**Supplied passage:**
*-*-*
IT IS no easy task to write about oneself, especially when the call is for a personal life sketch, in which must appear those insignificant little things which are no different in the case of millions of others of the human family yet in which it is claimed that readers have particular interest.

"I winna blaw about mysel,
As ill I like my faults to tell,”

sang the Scotch plowboy when he found himself in the public eye; and this is probably the feeling we all have.

I am admonished to begin at the very beginning and tell my readers everything that has occurred, not only the events that have come to pass since the Unity idea was conceived but also the life incidents that formed the basis of its inception; that is, both a historical and a mental “parade intimate” of the Unity movement. To do this we shall have to recount many small and uninteresting matters that are common to most persons and that challenge also the preconception of some by references to previous incarnations. Every movement of far-reaching effect has antecedents reaching back into the past, beyond the beginnings of personalities.
*-*-*
**Exercises to complete:**
1. According to the autobiographical passage, who sang the two quoted lines about not wishing to boast of oneself, and when?
2. Do these statements agree with the autobiographical passage? (a) The writer considers writing about oneself an easy task. (b) The writer has been told to start at the very beginning. (c) The account will refer to previous incarnations.
3. Reproduce the portion of the autobiographical passage that begins at the words "IT IS no easy" and stops after "have particular interest.".

**Data extract:**
*-*-*
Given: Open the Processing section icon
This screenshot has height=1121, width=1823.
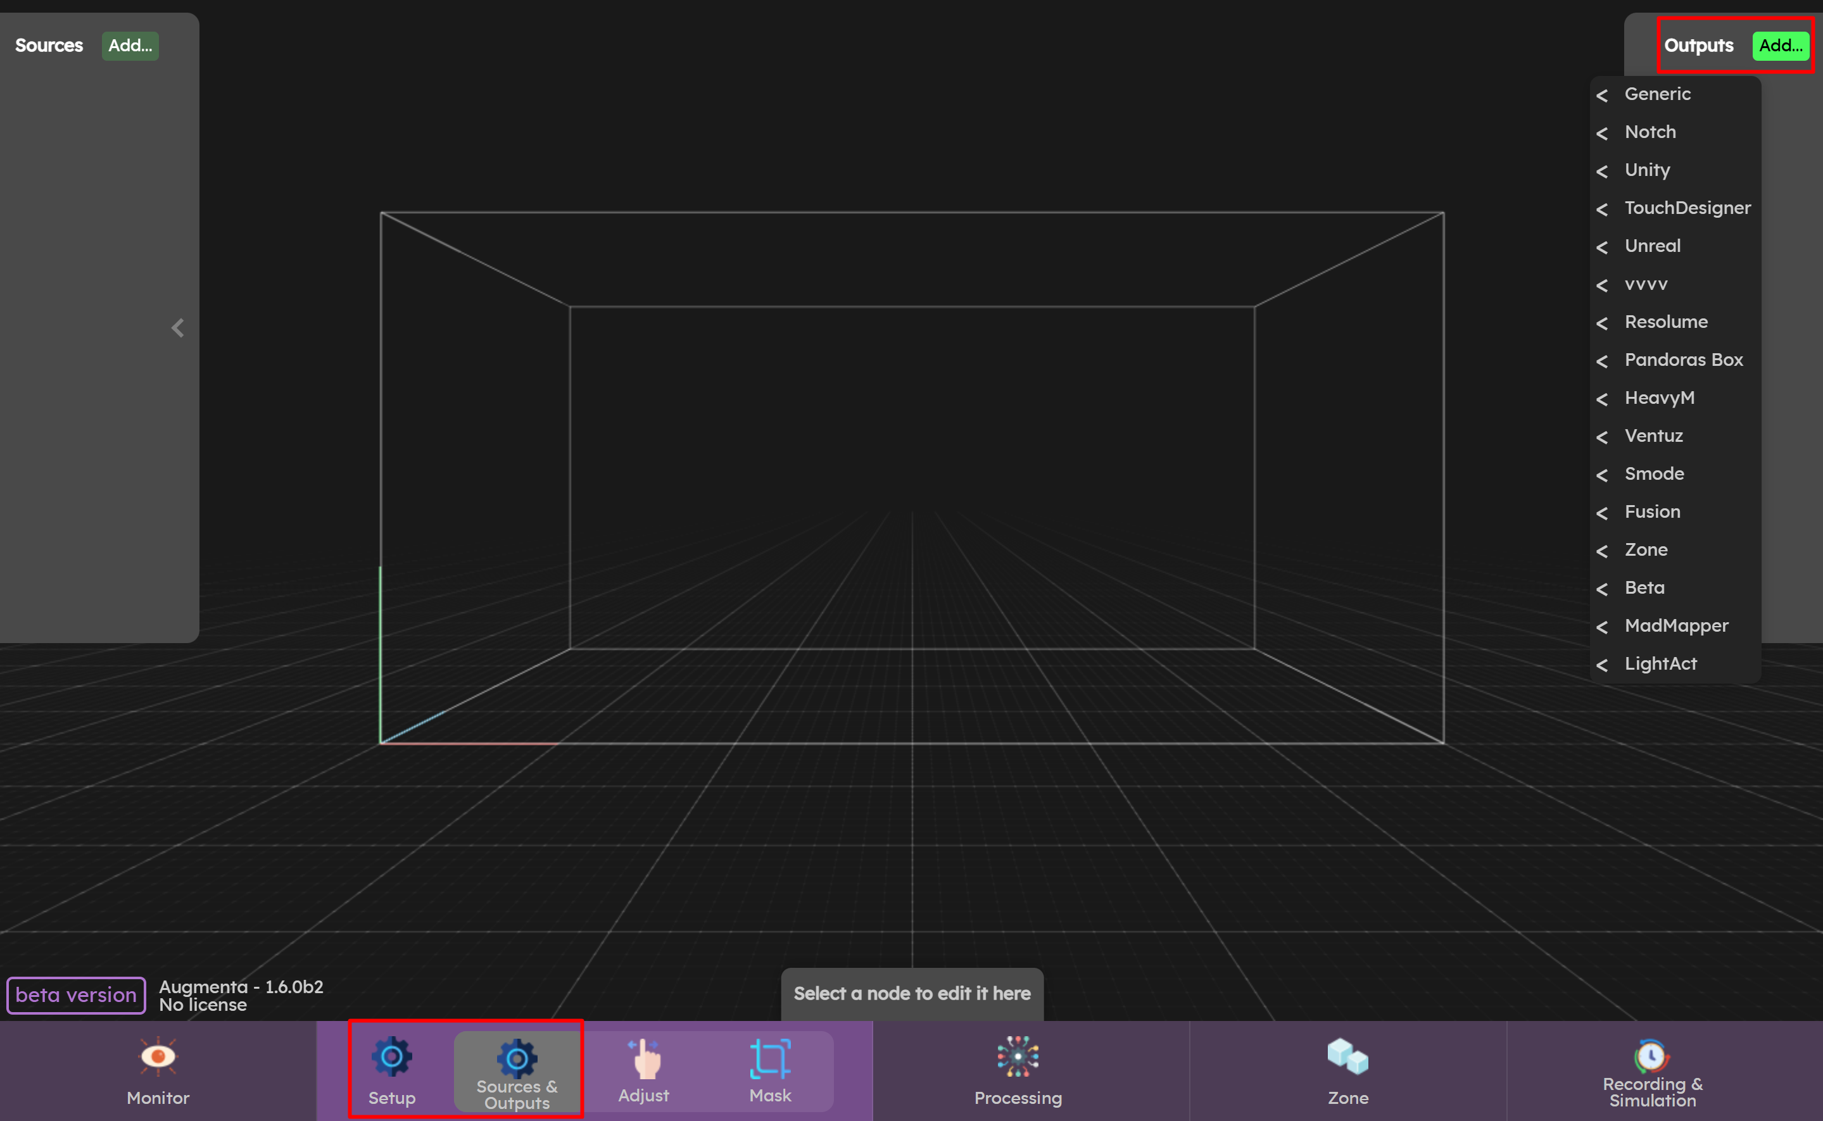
*-*-*
**The replies:**
1. The Scotch plowboy sang them when he found himself in the public eye.

2.
(a) No: "IT IS no easy task to write about oneself"
(b) Yes: "I am admonished to begin at the very beginning"
(c) Yes: "challenge also the preconception of some by references to previous incarnations"

3.
IT IS no easy task to write about oneself, especially when the call is for a personal life sketch, in which must appear those insignificant little things which are no different in the case of millions of others of the human family yet in which it is claimed that readers have particular interest.